Kemudian Cathy masuk ke lobi hotel dan membiarkan pelayan mengantarnya ke lantai tempat acara reuni.

Begitu teman-temannya melihat wajahnya, mereka langsung mengerumuninya. Mereka semua saling berpelukan dan mengobrol dengan penuh semangat.

Di tengah menikmati hidangan mereka, Cathy bangkit berdiri untuk menuju ke toilet sebentar. Setelah mencuci tangan dan merapikan terusannya, barulah Cathy kembali ke mejanya.

Cathy kembali mengobrol dengan teman sebelahnya dan bercanda ria.

"Sayang sekali Kitty tidak bisa datang.
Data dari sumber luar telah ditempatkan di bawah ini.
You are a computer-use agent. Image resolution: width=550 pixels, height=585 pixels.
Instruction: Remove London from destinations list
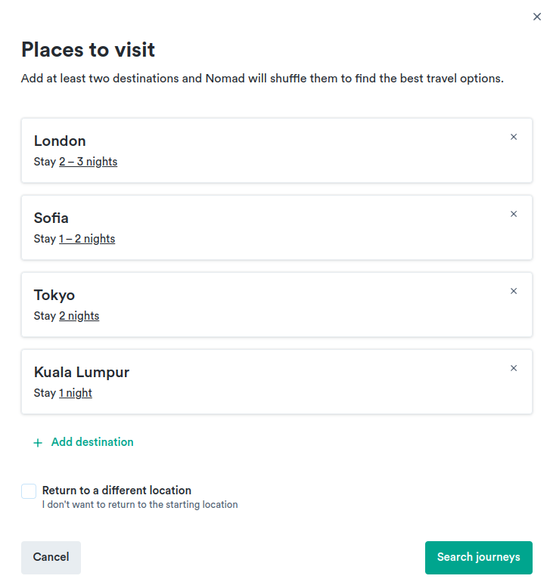point(514,137)

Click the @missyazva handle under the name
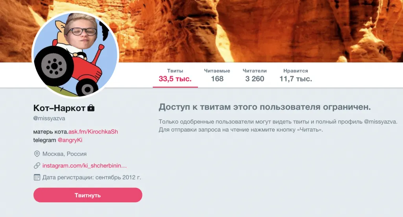coord(49,118)
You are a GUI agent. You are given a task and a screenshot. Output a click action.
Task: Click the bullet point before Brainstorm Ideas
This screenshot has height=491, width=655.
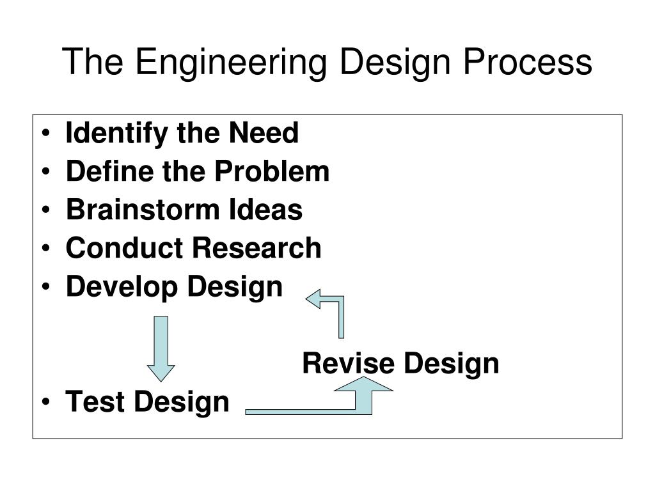[46, 210]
Kalau dia datang maka kelompok kita akan lengkap." ucap Mercy salah satu anggota grup dance di SMA.

"Kau benar. Siapa yang menyangka diantara kita semua, Kitty malah jadi penyanyi terkenal dan tampil di berbagai acara televisi. Aku sungguh terpesona." lanjut Darell yang katanya dulu pernah naksir Kitty sewaktu SMA dulu.

"Jangan bilang kau masih memendam rasa padanya." goda temannya membuat Darell salah tingkah.
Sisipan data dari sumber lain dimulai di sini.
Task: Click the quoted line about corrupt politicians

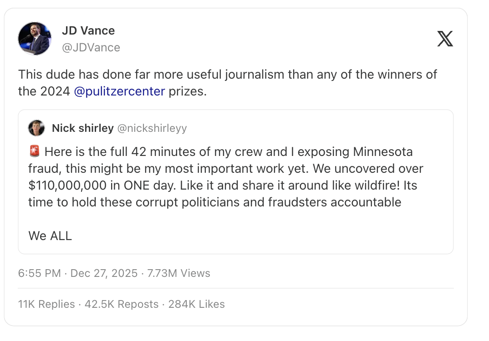Action: coord(214,202)
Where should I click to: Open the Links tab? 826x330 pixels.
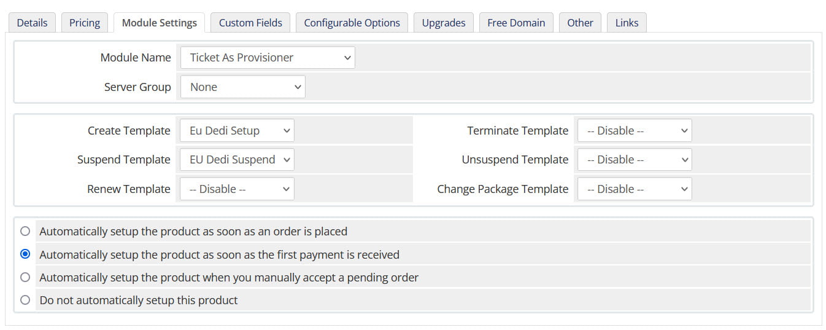(627, 23)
Cathy hanya tertawa mendengarnya dan meneguk minumannya dengan santai. Dia sungguh merindukan masa-masa SMAnya. Sepertinya hanya masa itu dia tidak perlu memikirkan tekanan pekerjaan ataupun memusingkan masalah bisnis apapun. Ternyata masa-masa sekolah memang yang terbaik.
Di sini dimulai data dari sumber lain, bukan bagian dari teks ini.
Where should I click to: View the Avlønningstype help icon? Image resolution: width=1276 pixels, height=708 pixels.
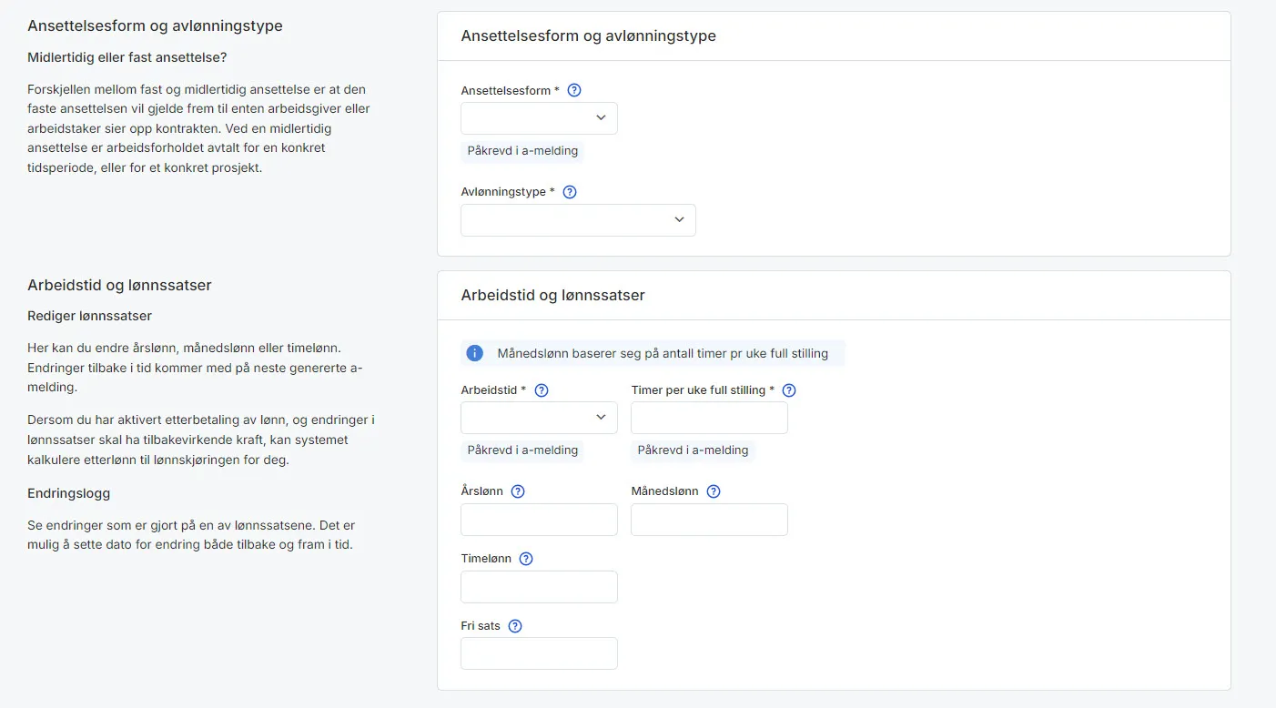pos(570,191)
"Cathy, bisa menemaniku sebentar? Ada yang ingin kubicarakan."

Cathy serta Mercy saling menatap bingung. Sepanjang ingatannya, Thalia sama sekali tidak menyukainya. Itu karena Cathy pernah melabraknya karena Thalia adalah salah satu dari kumpulan perempuan yang menindas Kitty.

Karena itu saat Thalia mengajaknya bicara, Cathy menjadi bingung. Bahkan tempat duduk Thalia saat ini berada di deretan kursi yang sangat jauh dari tempatnya. Kenapa gadis itu mau repot-repot datang ke arahnya?

Yah, mungkin saja Thalia sudah berubah. Orang bisa berubah menjadi lebih baik. Jadi, Cathy menyetujuinya.

Thalia dan Cathy berjalan keluar dari ruangan dan berjalan menuju ke arah kamar mandi. Setelah beberapa langkah, kepala Cathy terasa pusing dan dia melihat ada dua tubuh Thalia di depannya.

Dia tidak tahu apa yang terjadi padanya dan tiba-tiba saja pandangannya menjadi gelap.

Beberapa menit kemudian Mercy mulai merasa gelisah karena sahabat karibnya tidak kunjung kembali. Thalia terkenal sebagai orang yang suka menindas dan pendendam. Karena itu dia merasa tidak damai kalau membiarkan Cathy berdua dengan Thalia.

Tadinya dia sudah berusaha membujuk untuk ikut, tapi Cathy menolaknya karena Thalia hanya ingin bicara empat mata dengan Cathy. Thalia menggunakan alasan ingin meminta maaf secara pribadi.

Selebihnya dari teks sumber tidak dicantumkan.